Die Diskussion um die Neuorganisation der Internet Corporation for Assigned Names and Numbers (ICANN), die unter anderem für die Verwaltung des DNS im Internet zuständig ist, wird um eine neue Argumentationsschiene bereichert. In einem Brief an die National Telecommunications and Information Administration (NTIA), fordert das Media Access Project, unterstützt von einigen Bürgerrechts- und Verbraucherschutzorganisationen, Konkurrenz für die ICANN. Die NTIA übt für das US-amerikanische Handelsministerium immer noch die Oberaufsicht über die ICANN aus und erscheint den Organisationen daher als der richtige Ansprechpartner für die Forderung, dass die ICANN endlich ihre Angelegenheiten in Ordnung bringen und etwas mehr auf die Kommentare von Unparteiischen und Interessengruppen hören solle. Eine ähnliche Forderung nach Neuausschreibung der ICANN-Aufgaben hatte schon das Consumer Project on Technology des US-Verbraucherschützers Ralph Nader erhoben.

Das Media Acces Project, das sich selbst als unabhängige, nicht-kommerzielle Rechtsfirma bezeichnet, die der Öffentlichkeit das Recht auf Redefreiheit nach dem ersten US-Verfassungszusatz auch in den elektronischen Medien sichern will, konnte für die Eingabe die Unterstützung der American Civil Liberties Union, der Consumers Union, der Consumer Federation of America, des Electronic Privacy Information Center und der Electronic Frontier Foundation gewinnen. Die Organisationen sind der Ansicht, dass die ICANN mit anderen Organisationen oder Firmen darum konkurrieren solle, das DNS weiter verwalten zu dürfen. Dies werde dazu führen, dass die ICANN endlich der internationalen Öffentlichkeit eine bedeutendere Rolle in der Verwaltung des Internet zuweise.

"Die Geschichte der Vereinigten Staaten hat immer wieder bewiesen, dass Wettbewerb bessere Resultate erzielt als zentralistische Verwaltung", heißt es in der Eingabe an die NTIA. Konkurrenz für die ICANN bedeute zudem, dass das Handelsministerium eine Alternative für die Internet-Verwaltung habe, wenn die ICANN ihre Angelegenheiten nicht in Ordnung bringe. Argumentationshilfe erhalten die Organisationen ausgerechnet vom scheidenden ICANN-Präsidenten Stuart Lynn, den sie mit seiner Ansicht, die ICANN habe in ihrer gegenwärtigen Form versagt, explizit erwähnen. Zudem wird in dem Schreiben besonders kritisiert, dass die ICANN neue Domains nur im Schneckentempo einführe. Dadurch drohe auch die Meinungsfreiheit im Internet zu verkümmern.

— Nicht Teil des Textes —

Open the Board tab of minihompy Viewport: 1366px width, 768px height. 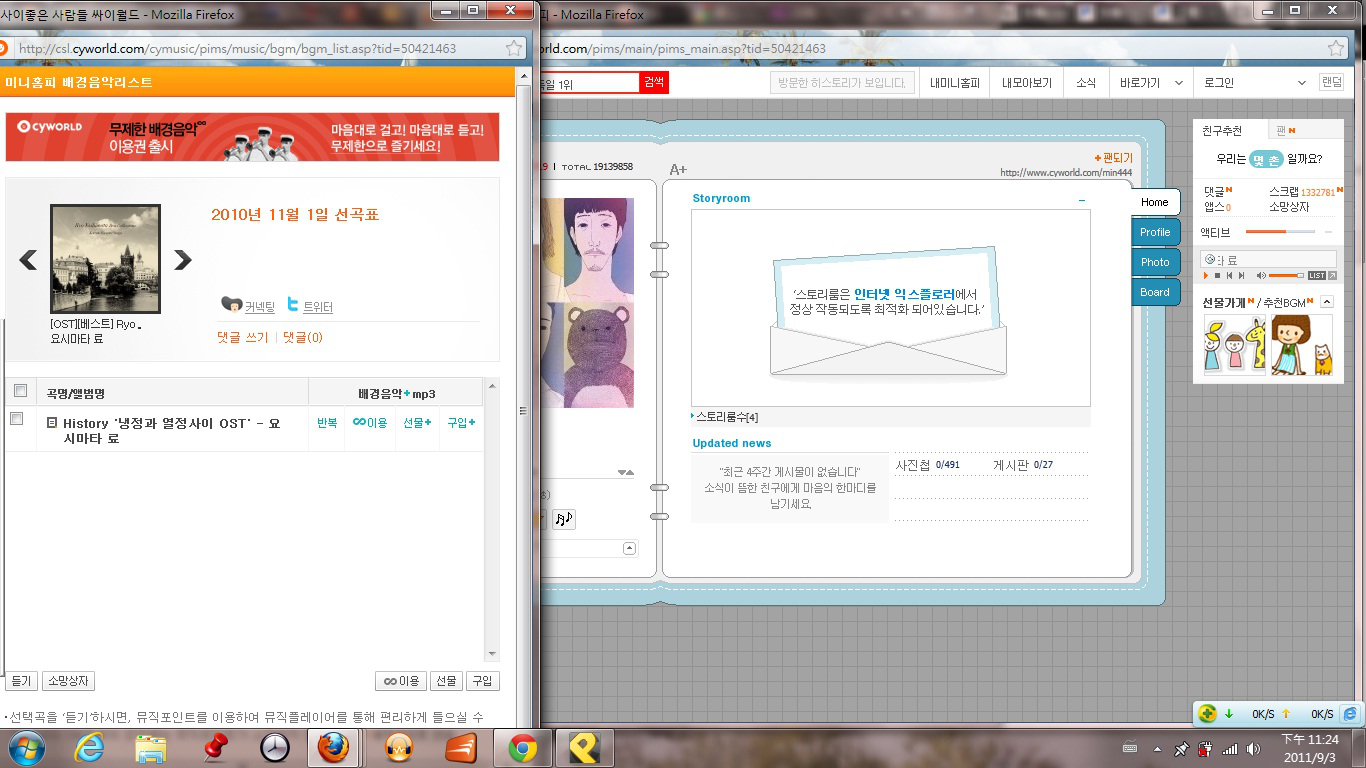coord(1154,292)
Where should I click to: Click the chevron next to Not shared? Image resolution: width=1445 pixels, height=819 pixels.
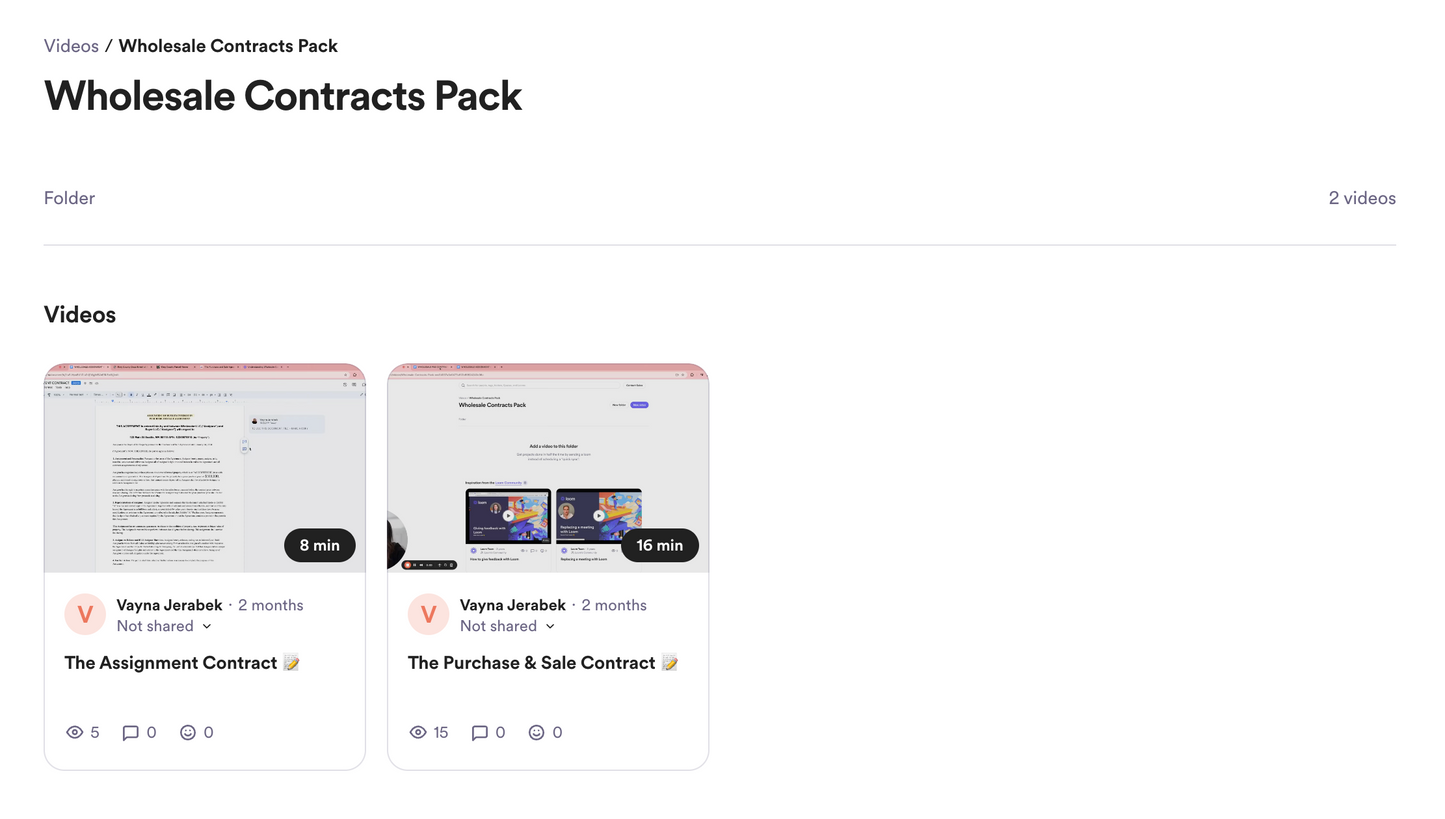click(207, 626)
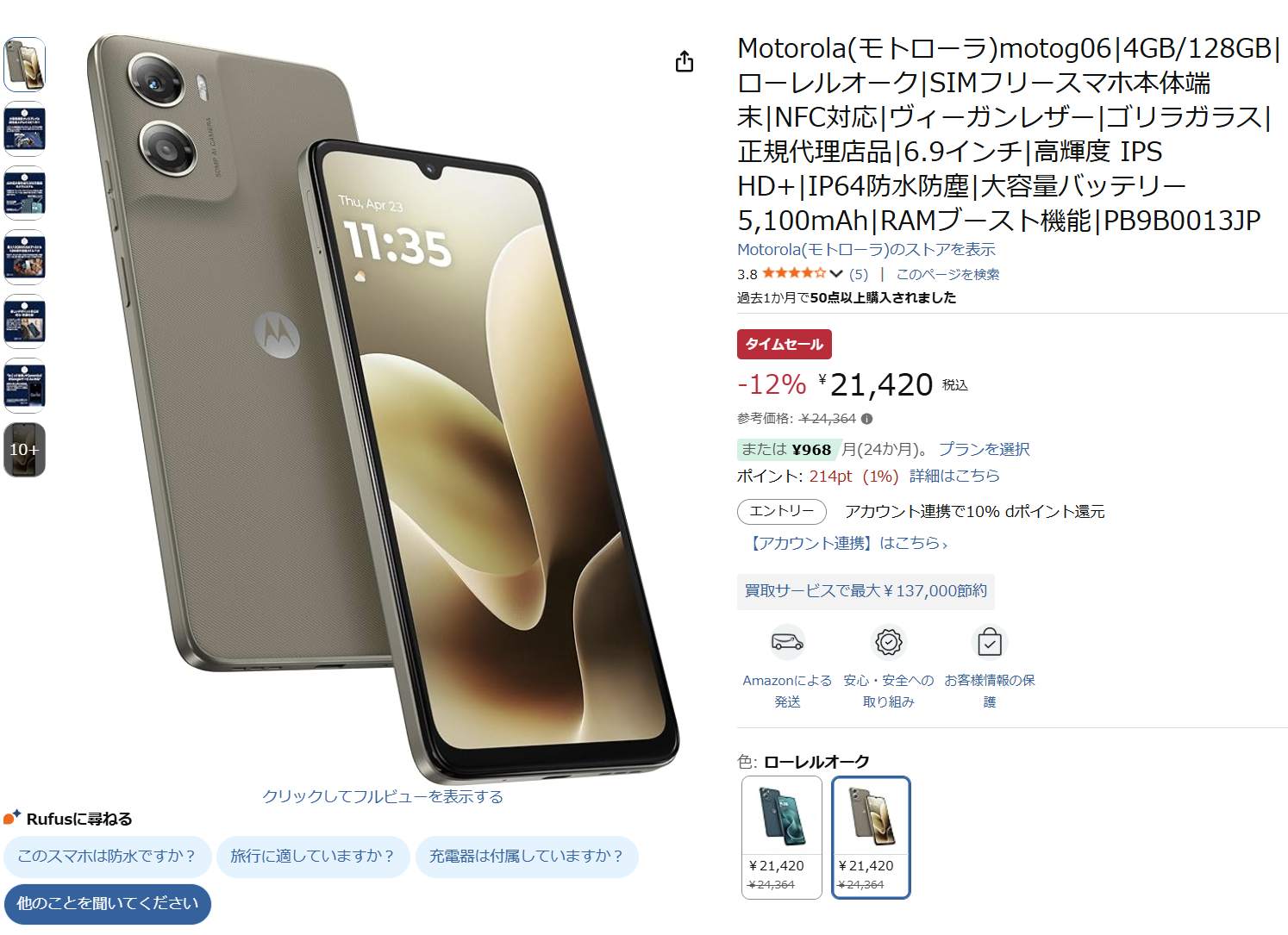
Task: Click the star rating icons
Action: [794, 273]
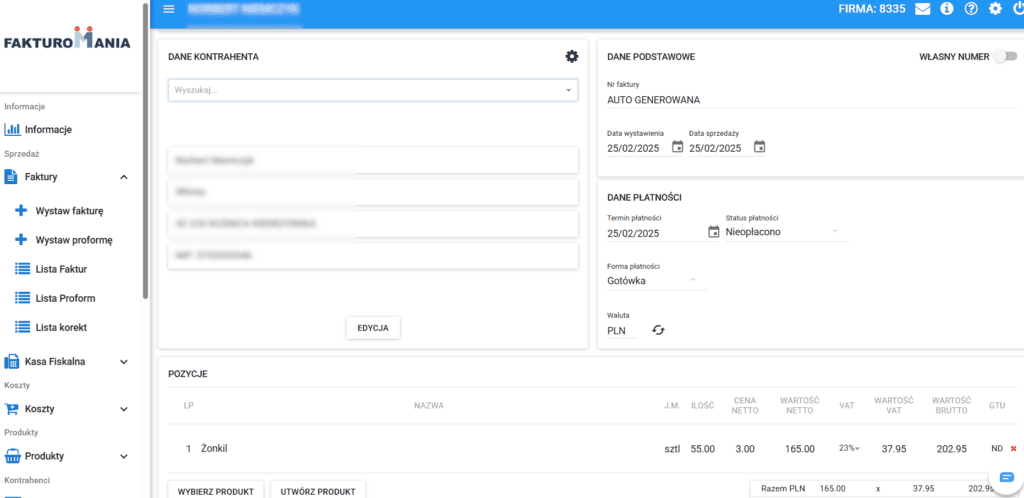Open the chat bubble widget

(x=1006, y=477)

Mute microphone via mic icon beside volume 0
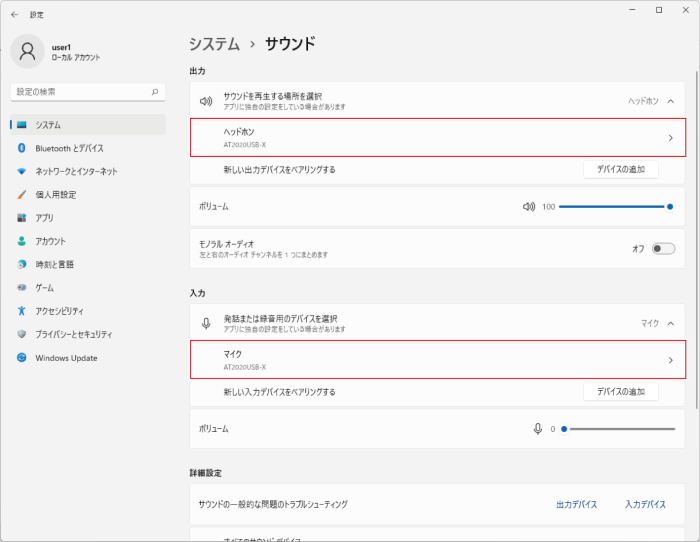[538, 429]
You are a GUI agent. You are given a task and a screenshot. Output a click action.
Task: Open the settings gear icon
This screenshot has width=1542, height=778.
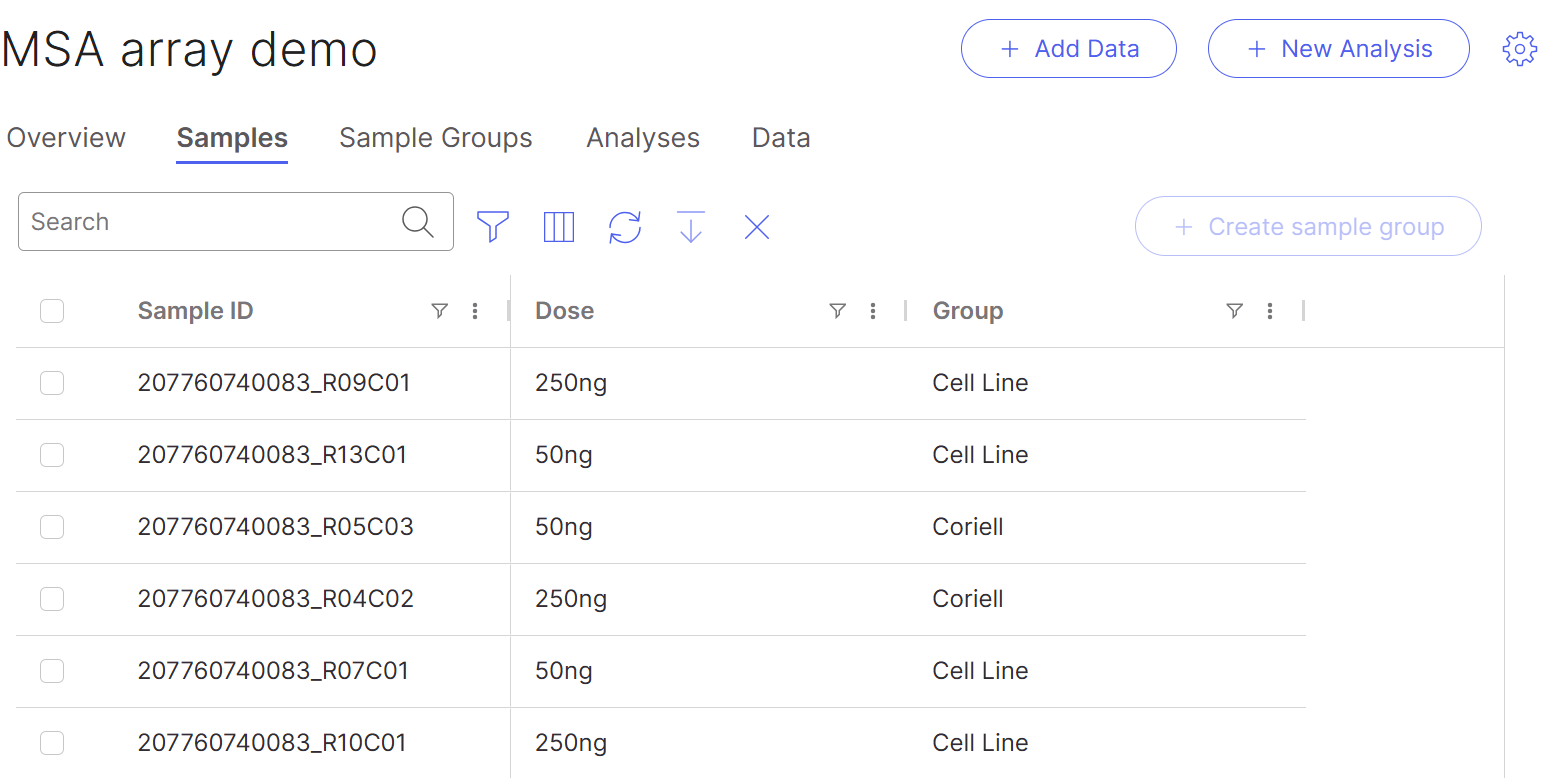pos(1519,49)
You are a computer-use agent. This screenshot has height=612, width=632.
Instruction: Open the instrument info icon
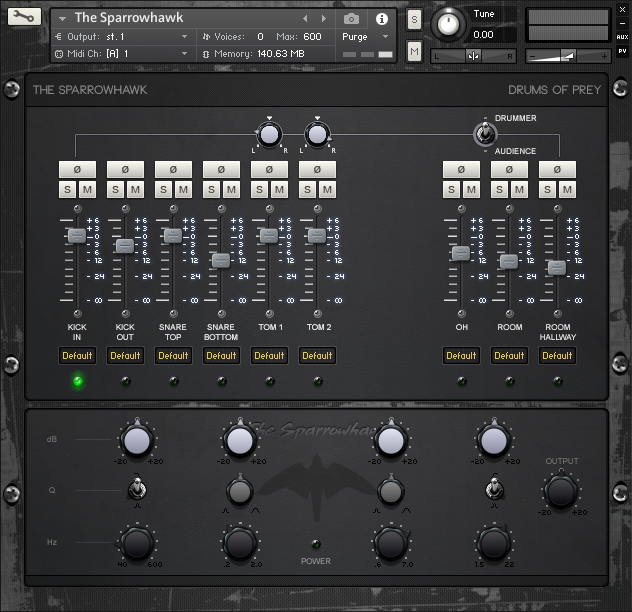381,19
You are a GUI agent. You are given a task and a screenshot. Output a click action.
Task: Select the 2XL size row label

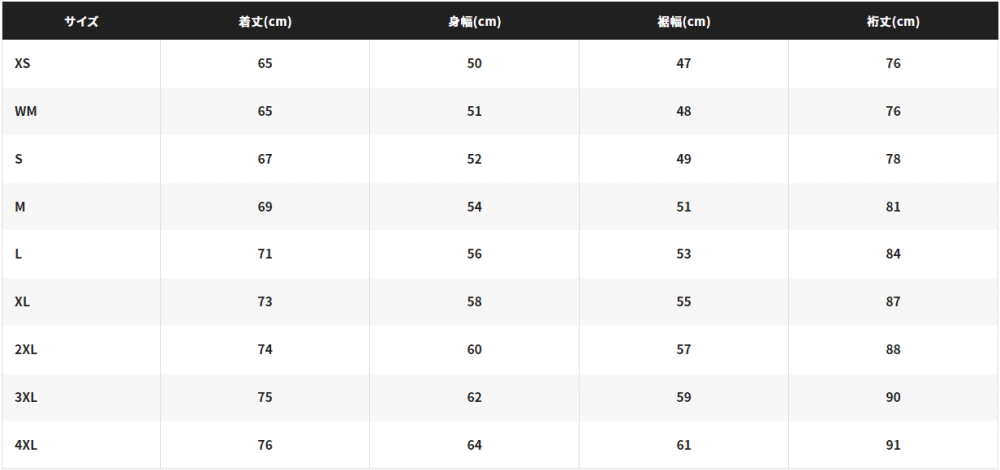(x=26, y=349)
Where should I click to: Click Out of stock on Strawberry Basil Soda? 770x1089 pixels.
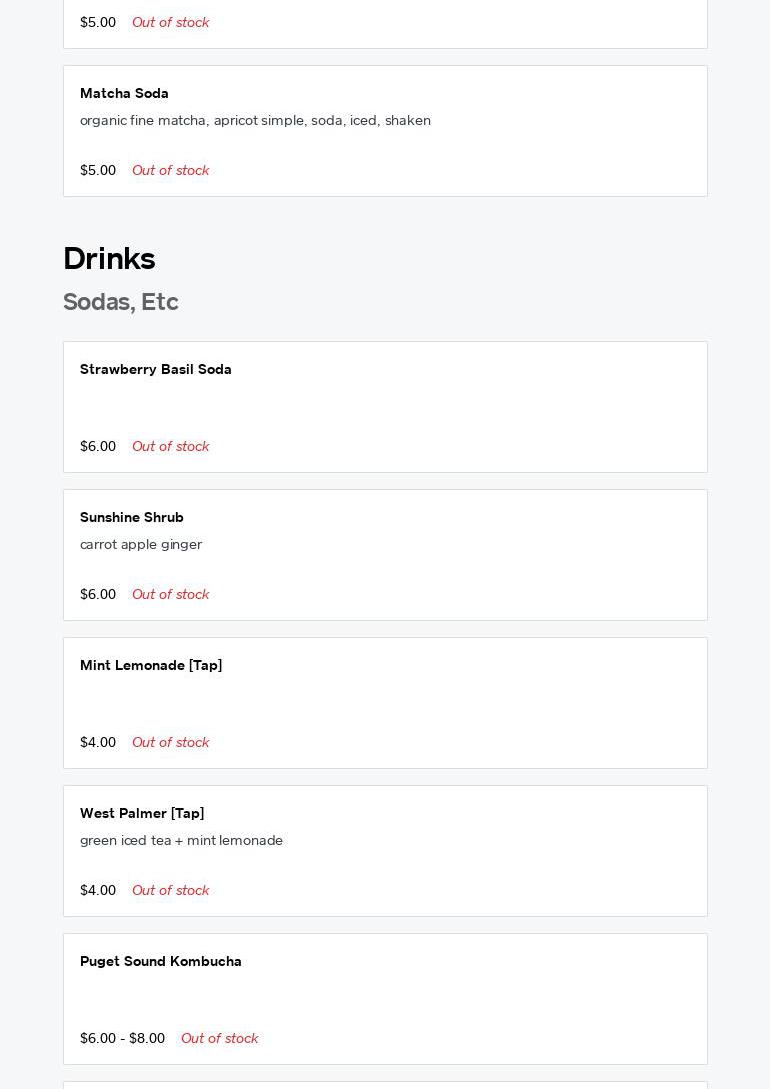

Der Brief und seine Unterzeichner scheinen in der ICANN-Führungsriege für Nervosität zu sorgen. Gegenüber der Washington Post warf Lynn den Unterzeichnern vor, ICANN zu etwas machen zu wollen, was die Organisation nie sein sollte. "Die Hälfte der Unterzeichner waren nie auf einem ICANN-Meeting, daher bin ich mir nicht klar darüber, warum sie überhaupt unterschrieben haben; die andere Hälfte dieser Gruppe versucht die ICANN von einer eingeschränkten technischen Organisation zu einem weltweiten Experiment in globaler Demokratie zu machen", grantelte Lynn in einem Kommentar auf die Eingabe und die Kritik an den verschachtelten und nicht sehr transparenten Entscheidungsstrukturen der ICANN. (jk)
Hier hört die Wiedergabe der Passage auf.